Christmas Eve service: child-like doesn't quite explain it but WOW I sat with my mouth open. Starring at all the people. Thinking of that day 2000 years. I was and still am like a kid. I look around a lot. Asking questions.

Then my first Easter came.
I should have bought a t-shirt with "Baby's 1st Easter" on it!!

Ya'll, I wept at the thought that Jesus didn't stay in that tomb. He was alive! He is alive! I remember after my first Easter service saying to someone (most likely an innocent stranger who HAPPEN to sit by this new baby Christian....) I said, "Oh my gosh...why don't we celebrate Easter in a bigger way??? I mean I know being born from a virgin is a big deal BUT COMING BACK TO LIFE....seriously THAT is something to put a tree up for...."
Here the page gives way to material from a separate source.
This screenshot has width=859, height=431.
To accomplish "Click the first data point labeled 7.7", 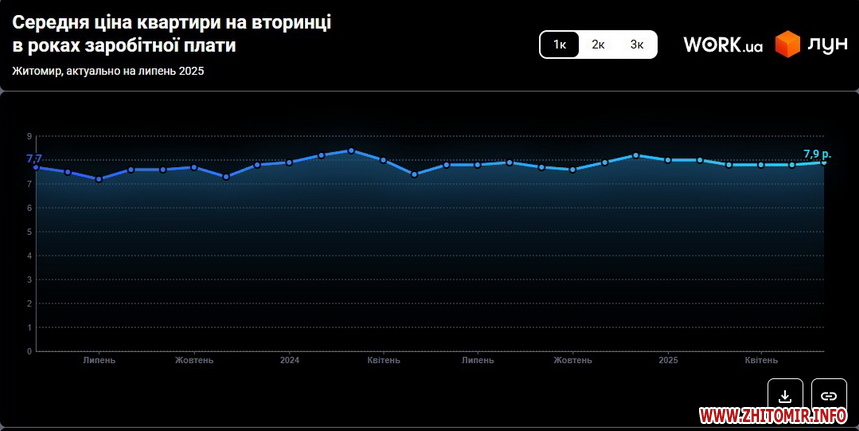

That person just smiled and walked away. I think I scared them.

I also remember a couple days AFTER Easter asking one of my Pastor friends, "So um if Jesus is Alive...where is He right now...?"

Let me just say, "THANK YOU JESUS FOR PUTTING SUCH AMAZING FRIENDS IN MY PATH TO ANSWER THESE QUESTIONS WITHOUT GIGGLING....."

I am paralyzed sometimes at the thoughts I have of this week.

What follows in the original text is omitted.